An exclusive guided tour by the current owner of Moorside House and gardens. A Grade II Listed building, once home to the pioneer of women’s suffrage. Lydia Ernstine Becker.

Lydia Ernestine Becker was born in Manchester in 1827. Her father, Hannibal Leigh Becker, was a churchwarden at St. James and a leading industrialist who owned a chemical works in Altham. In 1838, the family moved to Moorside House, Altham, Accrington, where they lived until 1865.

Like many girls at the time, Lydia was educated at home. She studied botany and astronomy and won a gold medal in 1862 for a scholarly paper on horticulture. She corresponded with Charles Darwin and convinced him to send a paper to the society. Lydia was one of several 19th-century women who contributed to Darwin’s scientific work. She was also recognised for her own contributions. She received a national prize in the 1860s for a collection of dried plants prepared using a method that she had developed, which preserved their original colours. On the panel of one of the doors in the house is a painting of flowers, possibly by Lydia Becker.

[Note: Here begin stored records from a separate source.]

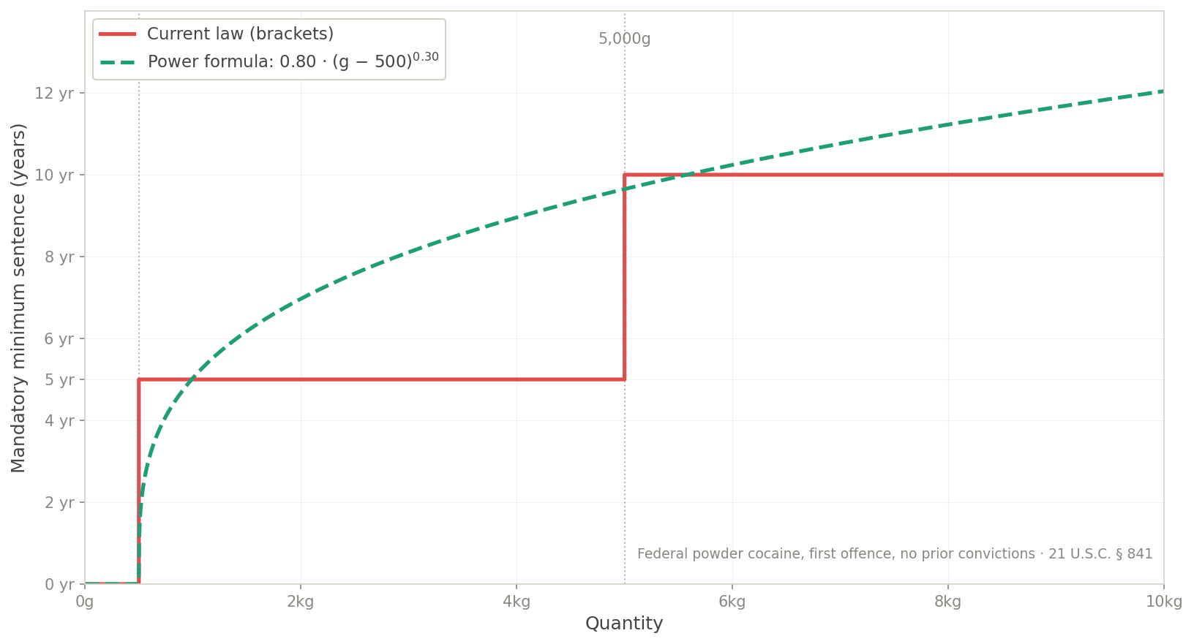Click the 6kg x-axis tick label
Screen dimensions: 1194x644
tap(732, 602)
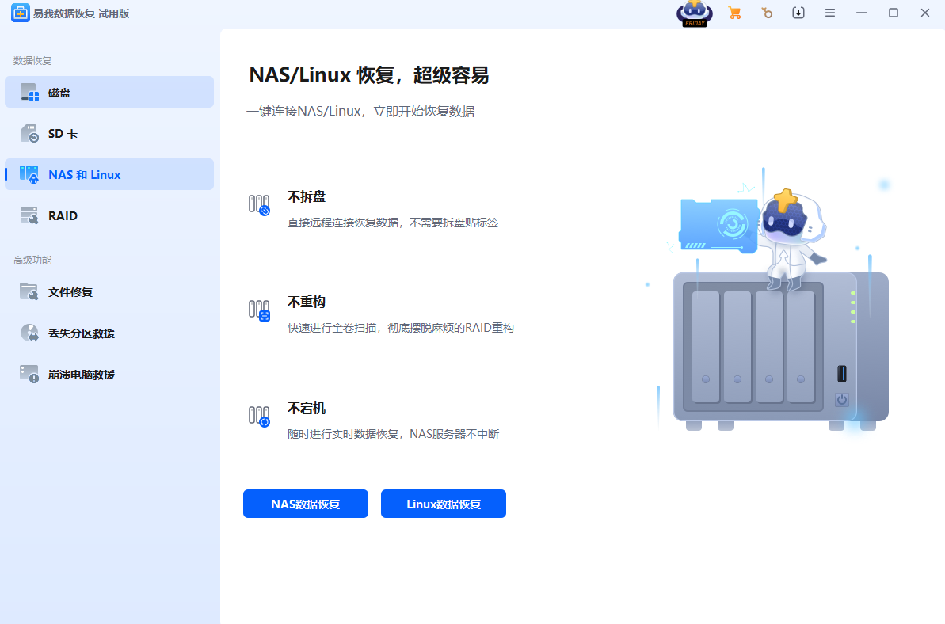Click the download/import icon in title bar
This screenshot has width=945, height=624.
[798, 13]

Lydia Becker made significant contributions to the suffrage movement. Her efforts paved the way for progress, and her legacy continues to inspire advocates for gender equality today. Making her one of the first Amazing Accrington founders.

The property, constructed circa 1830, was built by Hannibal Leigh Becker and lies in approximately 1.6 acres or thereabouts of formal gardens.

The gardens, which surround the property, are well stocked and tended and are a delight to wander through with a wide variety of rhododendrons, azaleas, roses and mature trees and shrubs. The front garden is dominated by a specimen weeping ash tree, where there are uninterrupted views over the surrounding farmland and Pendle Hill. Adjoining the rear of the property is a very private stone-flagged courtyard area which leads to a hidden garden, a courtyard, and a kitchen garden with raised beds.

Information taken from the English Heritage listing: Moor Side House II, House, c.1830. Scored stucco with quoins (painted white), moulded gutter cornice, stone slate roof with gable chimneys and copings. Double pile 3-bay plan, with service wing to rear of 1st bay. Two storeys, symmetrical, in Perpendicular Gothic style: Tudor-arched doorway with hoodmould, large 4-light stone mullion windows also with hoodmoulds. The right return wall has one similar 3-light window on each floor, the rear has a large Tudor-arched starlight with glazing bars (radiating in the head), and some sashed windows also with glazing bars. Interior: stone staircase with iron twist balusters; moulded plaster ceiling frieze and alcove in drawing room; original door furnishings (panels of one door decorated with paintings of flowers, possibly by Lydia Becker).